═══ 原文 ═══

菜也不是随便上的,一般四个冷盘,八个热菜,一鸡二笋三汤四肉,必不可少。鸡是自己家养的小公鸡;笋是家家户户都吃的,费心思发出来,鲜嫩可口,如果没发好,嚼起来像老树皮,就扫兴了。都说忙年,真的有很多繁琐的事情做,光说这个发笋,就是一样小工程,在这就不赘述了。不过过年喜欢个“发”字,发面,发笋,使劲发;汤,是羊肉汤,加上香菜和醋,一人一个调羹,右手喝汤,左手接着,别沥沥拉拉到处都是;肉是红烧肉,很肥腻,大口喝酒,大块吃肉啊。后面的菜就主人自行发挥,一般会有那个大蚕蛹,这东西高蛋白啊。
网图侵删如果只喝一种酒还好说,怕的是几种混喝。白的喝得差不多了,上啤的,后面再开个葡萄酒,一般人也就招架不住了。三轮大家共举杯,后面滴一滴点一点,凤凰点头总要点的,你不想成为凤凰吗?你不行,后代咱也要努力培养出个凤凰啊?过年的酒不就是畅想往后有个好奔头吗?

═══ 提取条目 ═══

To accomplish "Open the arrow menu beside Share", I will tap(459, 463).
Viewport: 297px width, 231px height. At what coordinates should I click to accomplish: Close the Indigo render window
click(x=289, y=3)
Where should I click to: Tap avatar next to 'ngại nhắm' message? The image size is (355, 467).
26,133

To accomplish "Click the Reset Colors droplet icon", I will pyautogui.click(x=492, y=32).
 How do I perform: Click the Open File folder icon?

═══
═══ 提取条目 ═══

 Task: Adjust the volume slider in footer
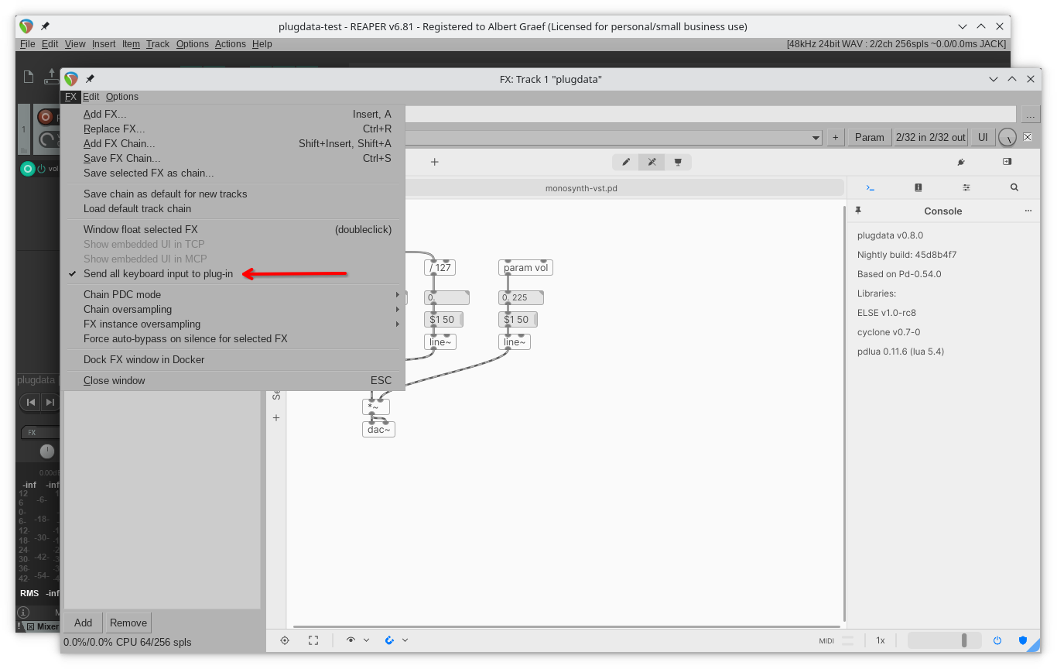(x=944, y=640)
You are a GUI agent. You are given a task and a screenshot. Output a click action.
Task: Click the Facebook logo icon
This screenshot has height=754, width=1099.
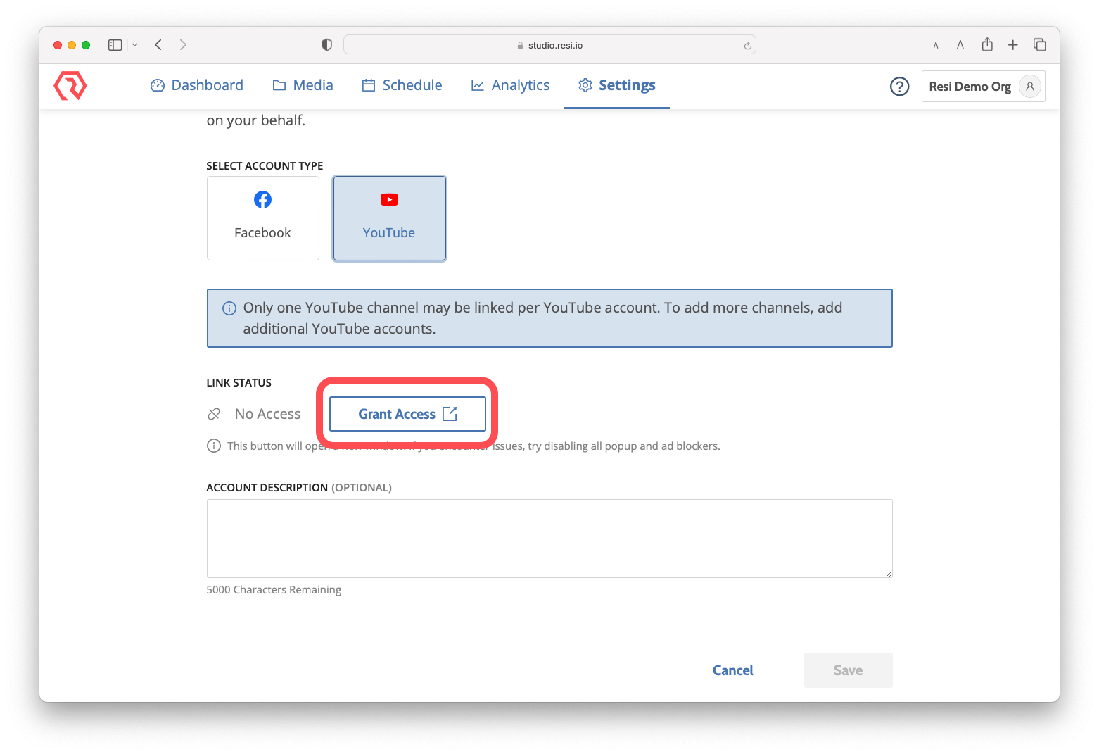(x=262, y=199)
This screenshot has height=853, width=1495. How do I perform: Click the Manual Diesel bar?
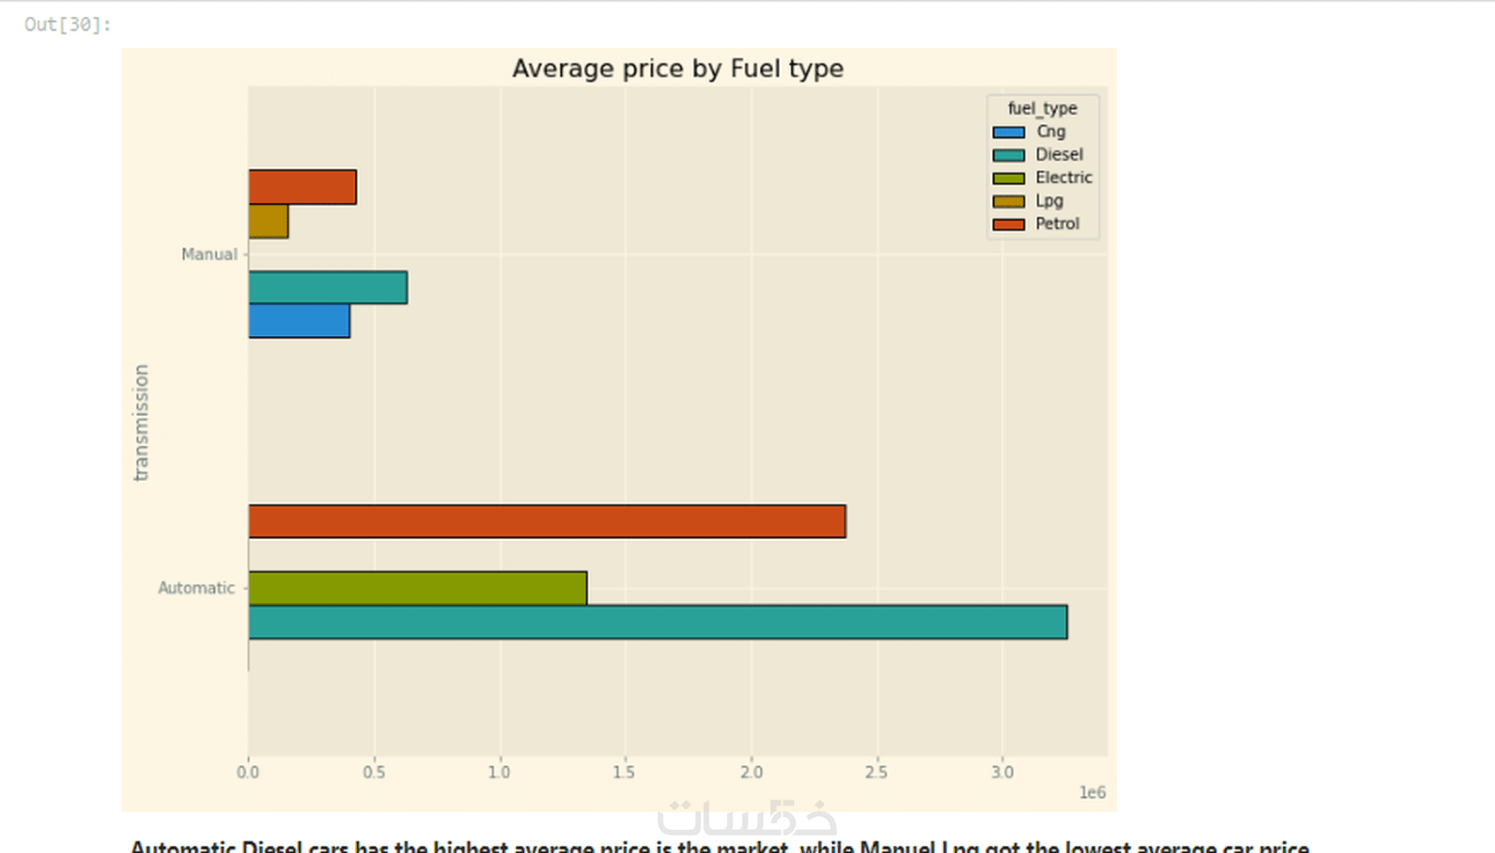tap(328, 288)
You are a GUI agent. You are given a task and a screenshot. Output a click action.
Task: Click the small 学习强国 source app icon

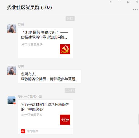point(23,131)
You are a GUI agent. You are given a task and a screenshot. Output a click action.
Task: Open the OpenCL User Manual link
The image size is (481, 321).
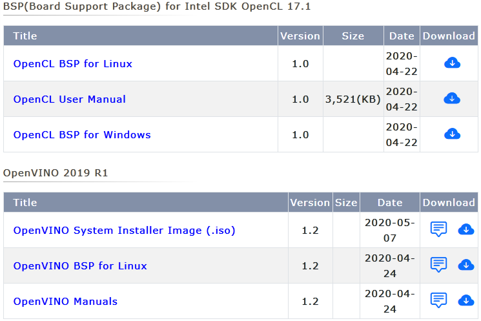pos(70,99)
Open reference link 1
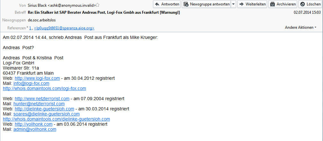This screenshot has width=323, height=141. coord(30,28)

═══

→ **任务一览**:
1. 在讲过年酒席的原文里,“一鸡二笋三汤四肉”中的汤是什么汤?
2. 接着讲过年酒席的原文最后一句往下写。

→ **书面回答**:
1. 羊肉汤,里面加香菜和醋。

2.
酒至酣畅,要针对性的对主要客人发起攻击,副陪是主要作战人员,在做的各位也要随机应变,风趣幽默的小话得递上,得让客人喝的心服口服啊。作陪儿的不能站错队,不然也有引火上身的可能,窃以为俺爹是老好人,经常性地能把战火引上身。
妈妈看着自己的爷们是倒下的,总要骂,“没出息,不中用”。而爸爸总说,“上了那个桌,你好意思不端起杯子来?”
“俺就不明白了,你吃多少哈多少,也没个数?”
男人上了酒席桌上,还真就不好说。我有一大爹,喝酒比不过,就说我能吃饭,哪个敢跟我比?那有头脸的请客的大爹就说“奉陪”。于是开吃。一人前面摆上多少页大枣波波,多少个炸果子,看谁吃得多就获胜。自诩能吃的那大爹就敞开了肚皮,把那扎实的饽饽一片一片的塞下去。这玩意撑肚子啊,不一会,也就费了劲,还是闭着眼,继续吃。主人大爹是有些手段儿的,他右手拿着一点点的往嘴里塞,左手就把后面的扯下来,藏到口袋里,眼睛还不忘一直盯着对手。
就这样,把客人大爹撑得受不了,回家也躺不下,漫山遍野地溜,捧着个肚子消化食儿。大人们说起这个事,就是笑,也说,真给撑出点事来可怎么办呢?
我们那儿就是这么热情好客,彼此间较量过,之间有了故事,有了亲情的牵绊。这样才像一家人啊!现在谁还跟你这么喝啊,客气客气,不喝就算了,那种掏心窝子,那种真情也就很少出现了。
当然我不是崇尚喝不了还死命的喝哈。我热爱人与人之间的那股亲热劲!我讨厌自私冷漠,藏在自己的那点空虚寂寞冷里无力自拔,嘴上还要怪这个世界对其太刻薄。当然我没有资格批评别人。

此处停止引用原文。